» Problem statement
With every mark kept, transcribe all of the records.

━━━ Provided entries

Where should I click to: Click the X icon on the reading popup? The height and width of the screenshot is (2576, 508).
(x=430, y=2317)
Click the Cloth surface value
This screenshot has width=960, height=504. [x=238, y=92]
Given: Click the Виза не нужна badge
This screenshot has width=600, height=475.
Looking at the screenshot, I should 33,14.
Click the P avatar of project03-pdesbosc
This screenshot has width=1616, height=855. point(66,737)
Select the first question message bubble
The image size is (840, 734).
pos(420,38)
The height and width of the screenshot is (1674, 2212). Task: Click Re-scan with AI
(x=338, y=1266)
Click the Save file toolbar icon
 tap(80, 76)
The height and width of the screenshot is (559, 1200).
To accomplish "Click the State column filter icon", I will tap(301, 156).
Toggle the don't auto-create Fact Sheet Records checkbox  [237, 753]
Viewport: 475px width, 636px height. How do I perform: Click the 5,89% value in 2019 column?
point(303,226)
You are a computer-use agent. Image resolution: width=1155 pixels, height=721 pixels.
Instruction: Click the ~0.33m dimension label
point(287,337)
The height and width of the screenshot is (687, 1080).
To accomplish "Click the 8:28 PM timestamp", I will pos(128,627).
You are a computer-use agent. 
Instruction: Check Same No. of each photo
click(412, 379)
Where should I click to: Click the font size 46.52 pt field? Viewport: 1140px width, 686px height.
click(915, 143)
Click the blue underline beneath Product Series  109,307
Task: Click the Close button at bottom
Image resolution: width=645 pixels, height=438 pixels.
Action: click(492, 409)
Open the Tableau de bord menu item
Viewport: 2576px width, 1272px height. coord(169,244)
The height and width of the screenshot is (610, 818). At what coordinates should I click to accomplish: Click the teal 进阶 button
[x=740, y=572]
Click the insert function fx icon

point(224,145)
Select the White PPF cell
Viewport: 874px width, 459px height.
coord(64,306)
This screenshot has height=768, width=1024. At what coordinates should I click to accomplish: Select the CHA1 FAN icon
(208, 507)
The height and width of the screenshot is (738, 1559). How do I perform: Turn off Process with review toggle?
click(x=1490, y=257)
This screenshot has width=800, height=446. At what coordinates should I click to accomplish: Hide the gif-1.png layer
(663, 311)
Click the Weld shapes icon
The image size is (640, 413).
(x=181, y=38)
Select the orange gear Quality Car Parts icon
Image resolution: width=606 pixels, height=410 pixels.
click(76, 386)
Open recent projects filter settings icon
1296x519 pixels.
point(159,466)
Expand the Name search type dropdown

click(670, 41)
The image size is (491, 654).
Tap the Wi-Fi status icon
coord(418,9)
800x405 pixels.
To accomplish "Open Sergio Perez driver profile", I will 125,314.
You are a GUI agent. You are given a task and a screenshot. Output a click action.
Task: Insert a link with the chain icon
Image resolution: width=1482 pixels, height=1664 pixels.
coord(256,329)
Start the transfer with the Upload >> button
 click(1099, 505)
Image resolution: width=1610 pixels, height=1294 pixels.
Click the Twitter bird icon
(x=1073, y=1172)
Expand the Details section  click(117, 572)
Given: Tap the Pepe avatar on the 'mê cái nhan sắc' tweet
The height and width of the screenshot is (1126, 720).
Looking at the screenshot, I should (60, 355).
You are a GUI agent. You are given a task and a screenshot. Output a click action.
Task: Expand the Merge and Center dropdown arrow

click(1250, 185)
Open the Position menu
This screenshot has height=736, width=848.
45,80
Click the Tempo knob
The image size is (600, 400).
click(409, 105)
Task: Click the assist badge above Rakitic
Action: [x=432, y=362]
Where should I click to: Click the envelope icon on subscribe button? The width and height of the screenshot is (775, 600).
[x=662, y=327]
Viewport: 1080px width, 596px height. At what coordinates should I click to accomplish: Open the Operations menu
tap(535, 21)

━━━━━━

» Expected answer
Where should I click to: Click the X icon on the reading popup? The height and width of the screenshot is (2576, 508).
(x=430, y=2317)
Click the Cloth surface value
This screenshot has width=960, height=504. [x=238, y=92]
Given: Click the Виза не нужна badge
This screenshot has width=600, height=475.
Looking at the screenshot, I should 33,14.
Click the P avatar of project03-pdesbosc
This screenshot has width=1616, height=855. point(66,737)
Select the first question message bubble
The image size is (840, 734).
pos(420,38)
The height and width of the screenshot is (1674, 2212). Task: Click Re-scan with AI
(x=338, y=1266)
Click the Save file toolbar icon
 tap(80, 76)
The height and width of the screenshot is (559, 1200).
To accomplish "Click the State column filter icon", I will tap(301, 156).
Toggle the don't auto-create Fact Sheet Records checkbox  [237, 753]
Viewport: 475px width, 636px height. How do I perform: Click the 5,89% value in 2019 column?
point(303,226)
You are a computer-use agent. Image resolution: width=1155 pixels, height=721 pixels.
Instruction: Click the ~0.33m dimension label
point(287,337)
The height and width of the screenshot is (687, 1080).
To accomplish "Click the 8:28 PM timestamp", I will pos(128,627).
You are a computer-use agent. 
Instruction: Check Same No. of each photo
click(412, 379)
Where should I click to: Click the font size 46.52 pt field? Viewport: 1140px width, 686px height.
click(915, 143)
Click the blue underline beneath Product Series  109,307
Task: Click the Close button at bottom
Image resolution: width=645 pixels, height=438 pixels.
Action: click(492, 409)
Open the Tableau de bord menu item
Viewport: 2576px width, 1272px height. coord(169,244)
The height and width of the screenshot is (610, 818). At what coordinates should I click to accomplish: Click the teal 进阶 button
[x=740, y=572]
Click the insert function fx icon

point(224,145)
Select the White PPF cell
Viewport: 874px width, 459px height.
coord(64,306)
This screenshot has height=768, width=1024. At what coordinates should I click to accomplish: Select the CHA1 FAN icon
(208, 507)
The height and width of the screenshot is (738, 1559). How do I perform: Turn off Process with review toggle?
click(x=1490, y=257)
This screenshot has width=800, height=446. At what coordinates should I click to accomplish: Hide the gif-1.png layer
(663, 311)
Click the Weld shapes icon
The image size is (640, 413).
(x=181, y=38)
Select the orange gear Quality Car Parts icon
Image resolution: width=606 pixels, height=410 pixels.
click(76, 386)
Open recent projects filter settings icon
1296x519 pixels.
point(159,466)
Expand the Name search type dropdown

click(670, 41)
The image size is (491, 654).
Tap the Wi-Fi status icon
coord(418,9)
800x405 pixels.
To accomplish "Open Sergio Perez driver profile", I will 125,314.
You are a GUI agent. You are given a task and a screenshot. Output a click action.
Task: Insert a link with the chain icon
Image resolution: width=1482 pixels, height=1664 pixels.
coord(256,329)
Start the transfer with the Upload >> button
 click(1099, 505)
Image resolution: width=1610 pixels, height=1294 pixels.
Click the Twitter bird icon
(x=1073, y=1172)
Expand the Details section  click(117, 572)
Given: Tap the Pepe avatar on the 'mê cái nhan sắc' tweet
The height and width of the screenshot is (1126, 720).
Looking at the screenshot, I should (60, 355).
You are a GUI agent. You are given a task and a screenshot. Output a click action.
Task: Expand the Merge and Center dropdown arrow

click(1250, 185)
Open the Position menu
This screenshot has height=736, width=848.
45,80
Click the Tempo knob
The image size is (600, 400).
click(409, 105)
Task: Click the assist badge above Rakitic
Action: [x=432, y=362]
Where should I click to: Click the envelope icon on subscribe button? The width and height of the screenshot is (775, 600).
[x=662, y=327]
Viewport: 1080px width, 596px height. At what coordinates should I click to accomplish: Open the Operations menu
tap(535, 21)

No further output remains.